# Your fashion style



## Lady Grimdour (Aug 27, 2008)

I'm bored, alright?
Anywhence, post your look/how you dress.

Head: Either long, flowing black hair or a slightly long flattop cut. Absolutely no piercings or tattoos.

Torso: Any dark-colored shirt, black hooded fleece(always has to be zipped since I hate the ones with no zips) for when it rains and my trusty black overcoat.

Arms: Fingerless gloves, preferably padded to keep my hands warm.

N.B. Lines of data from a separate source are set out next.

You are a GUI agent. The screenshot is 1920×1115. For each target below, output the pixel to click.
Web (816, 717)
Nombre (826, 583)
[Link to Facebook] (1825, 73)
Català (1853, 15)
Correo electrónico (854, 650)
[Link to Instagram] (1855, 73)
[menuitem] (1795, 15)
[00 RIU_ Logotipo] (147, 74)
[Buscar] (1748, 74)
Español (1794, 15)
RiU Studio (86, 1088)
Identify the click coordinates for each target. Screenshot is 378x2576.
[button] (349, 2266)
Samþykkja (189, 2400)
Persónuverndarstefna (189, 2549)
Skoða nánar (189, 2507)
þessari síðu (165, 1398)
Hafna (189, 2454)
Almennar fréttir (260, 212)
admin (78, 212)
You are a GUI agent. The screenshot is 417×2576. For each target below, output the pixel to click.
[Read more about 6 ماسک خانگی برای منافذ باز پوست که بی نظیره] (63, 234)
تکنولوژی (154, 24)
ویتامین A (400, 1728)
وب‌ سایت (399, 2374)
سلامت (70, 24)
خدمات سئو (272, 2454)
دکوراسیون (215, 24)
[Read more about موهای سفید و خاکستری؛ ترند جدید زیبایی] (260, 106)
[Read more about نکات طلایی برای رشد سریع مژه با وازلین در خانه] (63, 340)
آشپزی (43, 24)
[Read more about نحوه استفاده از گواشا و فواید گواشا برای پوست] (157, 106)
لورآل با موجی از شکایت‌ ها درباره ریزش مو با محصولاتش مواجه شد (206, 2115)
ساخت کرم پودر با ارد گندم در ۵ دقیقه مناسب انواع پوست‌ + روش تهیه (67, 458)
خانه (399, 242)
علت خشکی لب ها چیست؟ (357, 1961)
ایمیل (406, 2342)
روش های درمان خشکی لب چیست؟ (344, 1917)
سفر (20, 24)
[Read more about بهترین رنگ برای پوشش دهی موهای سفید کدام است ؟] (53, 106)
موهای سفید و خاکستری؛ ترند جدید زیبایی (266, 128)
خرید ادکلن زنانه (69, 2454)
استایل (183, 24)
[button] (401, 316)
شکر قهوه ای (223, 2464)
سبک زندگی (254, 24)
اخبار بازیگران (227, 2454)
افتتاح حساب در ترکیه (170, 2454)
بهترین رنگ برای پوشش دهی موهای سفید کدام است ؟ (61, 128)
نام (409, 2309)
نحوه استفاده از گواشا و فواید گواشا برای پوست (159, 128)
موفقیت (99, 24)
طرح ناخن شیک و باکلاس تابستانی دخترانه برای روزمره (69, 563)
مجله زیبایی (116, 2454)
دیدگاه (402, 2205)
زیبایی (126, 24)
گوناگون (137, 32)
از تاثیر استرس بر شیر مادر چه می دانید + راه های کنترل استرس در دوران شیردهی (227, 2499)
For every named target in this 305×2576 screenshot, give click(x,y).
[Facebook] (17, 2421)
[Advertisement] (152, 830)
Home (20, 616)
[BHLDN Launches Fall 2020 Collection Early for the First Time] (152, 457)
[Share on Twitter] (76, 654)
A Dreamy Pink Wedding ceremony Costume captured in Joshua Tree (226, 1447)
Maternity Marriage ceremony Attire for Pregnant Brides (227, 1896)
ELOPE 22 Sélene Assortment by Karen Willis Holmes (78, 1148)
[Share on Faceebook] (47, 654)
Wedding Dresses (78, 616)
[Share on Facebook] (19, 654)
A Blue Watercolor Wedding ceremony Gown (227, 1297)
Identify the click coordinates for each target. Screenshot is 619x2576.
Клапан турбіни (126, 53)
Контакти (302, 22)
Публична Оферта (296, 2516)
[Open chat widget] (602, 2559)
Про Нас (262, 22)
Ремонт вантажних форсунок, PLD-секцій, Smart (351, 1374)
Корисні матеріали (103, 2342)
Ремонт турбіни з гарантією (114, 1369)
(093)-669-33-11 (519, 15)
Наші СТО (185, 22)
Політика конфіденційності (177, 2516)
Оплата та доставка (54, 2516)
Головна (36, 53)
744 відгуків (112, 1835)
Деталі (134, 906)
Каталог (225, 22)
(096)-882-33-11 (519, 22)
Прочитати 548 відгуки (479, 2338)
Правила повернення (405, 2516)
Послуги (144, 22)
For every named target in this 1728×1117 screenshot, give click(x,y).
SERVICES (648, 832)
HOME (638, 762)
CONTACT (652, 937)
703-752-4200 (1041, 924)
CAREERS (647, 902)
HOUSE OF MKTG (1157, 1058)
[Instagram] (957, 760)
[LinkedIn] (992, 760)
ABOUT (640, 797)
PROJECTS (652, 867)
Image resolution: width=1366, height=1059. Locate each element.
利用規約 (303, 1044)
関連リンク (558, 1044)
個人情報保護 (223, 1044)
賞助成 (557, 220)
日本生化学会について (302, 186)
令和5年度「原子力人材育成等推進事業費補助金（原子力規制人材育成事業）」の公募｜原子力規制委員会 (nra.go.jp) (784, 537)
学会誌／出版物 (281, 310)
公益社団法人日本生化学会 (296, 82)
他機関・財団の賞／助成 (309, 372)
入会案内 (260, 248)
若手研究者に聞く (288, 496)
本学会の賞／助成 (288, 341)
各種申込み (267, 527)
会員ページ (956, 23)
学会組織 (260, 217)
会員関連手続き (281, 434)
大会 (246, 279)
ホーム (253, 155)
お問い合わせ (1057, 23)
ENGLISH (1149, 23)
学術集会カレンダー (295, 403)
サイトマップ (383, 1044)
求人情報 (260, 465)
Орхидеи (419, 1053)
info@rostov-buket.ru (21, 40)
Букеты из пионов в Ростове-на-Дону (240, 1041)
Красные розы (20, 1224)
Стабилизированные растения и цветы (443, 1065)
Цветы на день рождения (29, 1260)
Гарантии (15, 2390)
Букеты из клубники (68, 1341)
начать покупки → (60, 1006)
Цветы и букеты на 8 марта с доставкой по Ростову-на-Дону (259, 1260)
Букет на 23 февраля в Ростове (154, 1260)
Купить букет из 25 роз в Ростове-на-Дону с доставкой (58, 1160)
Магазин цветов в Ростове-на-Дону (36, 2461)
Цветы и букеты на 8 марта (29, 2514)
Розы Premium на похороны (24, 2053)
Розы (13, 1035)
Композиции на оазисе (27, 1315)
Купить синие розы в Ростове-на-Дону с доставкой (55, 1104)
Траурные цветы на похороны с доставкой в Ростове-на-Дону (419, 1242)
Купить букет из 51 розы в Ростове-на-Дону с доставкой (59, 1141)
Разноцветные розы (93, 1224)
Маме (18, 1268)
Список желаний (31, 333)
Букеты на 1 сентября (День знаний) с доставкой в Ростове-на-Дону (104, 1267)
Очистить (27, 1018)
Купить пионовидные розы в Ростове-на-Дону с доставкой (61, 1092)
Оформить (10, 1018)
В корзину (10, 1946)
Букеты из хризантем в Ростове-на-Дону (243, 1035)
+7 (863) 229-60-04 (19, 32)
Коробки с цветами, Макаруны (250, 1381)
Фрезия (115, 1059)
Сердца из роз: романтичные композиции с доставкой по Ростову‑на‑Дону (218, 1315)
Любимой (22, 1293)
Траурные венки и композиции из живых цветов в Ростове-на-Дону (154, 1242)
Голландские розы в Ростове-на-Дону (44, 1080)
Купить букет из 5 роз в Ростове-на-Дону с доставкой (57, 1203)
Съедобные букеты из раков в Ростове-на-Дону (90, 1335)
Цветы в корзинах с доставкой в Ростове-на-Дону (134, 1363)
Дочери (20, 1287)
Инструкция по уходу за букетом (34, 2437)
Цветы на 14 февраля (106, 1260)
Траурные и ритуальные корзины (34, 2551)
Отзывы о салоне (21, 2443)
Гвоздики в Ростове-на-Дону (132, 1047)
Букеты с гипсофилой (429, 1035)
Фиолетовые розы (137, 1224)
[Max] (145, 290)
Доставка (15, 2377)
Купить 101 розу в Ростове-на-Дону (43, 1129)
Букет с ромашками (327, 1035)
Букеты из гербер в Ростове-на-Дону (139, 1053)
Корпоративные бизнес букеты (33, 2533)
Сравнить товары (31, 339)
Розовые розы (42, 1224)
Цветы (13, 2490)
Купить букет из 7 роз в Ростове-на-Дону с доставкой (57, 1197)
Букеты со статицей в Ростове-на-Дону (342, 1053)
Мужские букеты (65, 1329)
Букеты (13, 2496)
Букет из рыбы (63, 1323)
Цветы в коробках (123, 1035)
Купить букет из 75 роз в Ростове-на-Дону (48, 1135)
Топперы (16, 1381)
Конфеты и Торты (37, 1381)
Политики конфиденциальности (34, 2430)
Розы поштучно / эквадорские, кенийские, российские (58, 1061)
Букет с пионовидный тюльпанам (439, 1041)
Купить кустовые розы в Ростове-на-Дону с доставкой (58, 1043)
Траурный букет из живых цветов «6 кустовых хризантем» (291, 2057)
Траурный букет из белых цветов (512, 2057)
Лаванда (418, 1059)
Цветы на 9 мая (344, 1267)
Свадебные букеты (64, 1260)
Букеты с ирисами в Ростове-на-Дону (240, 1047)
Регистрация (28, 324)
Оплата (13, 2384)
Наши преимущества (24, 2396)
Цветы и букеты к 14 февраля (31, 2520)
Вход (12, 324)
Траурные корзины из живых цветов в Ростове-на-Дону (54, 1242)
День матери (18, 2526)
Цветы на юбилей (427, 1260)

Legs: Cargo pants. Simple.

Feet: Steel-toe boots or my trusty Vans sneakers.


----------



## Flora (Aug 27, 2008)

Head: Brown hair, shoulder length.  Also, one of those Booksox.  Don't ask.

Everything Else: Navy jumper over white shirt and navy shorts

It's my school uniform.

I'm the kid who throws on a shirt and pants and calls it an outfit.


----------



## Dewgong (Aug 27, 2008)

I have a love for wearing a really long short leave jacket that is waaaay to big in length,  and the and then wearing a short skirt so it looks like I'm not wearing pants.


----------



## Lady Grimdour (Aug 27, 2008)

Dewgongeru said:


> I have a love for wearing a really long short leave jacket that is waaaay to big in length,  and the and then wearing a short skirt so it looks like I'm not wearing pants.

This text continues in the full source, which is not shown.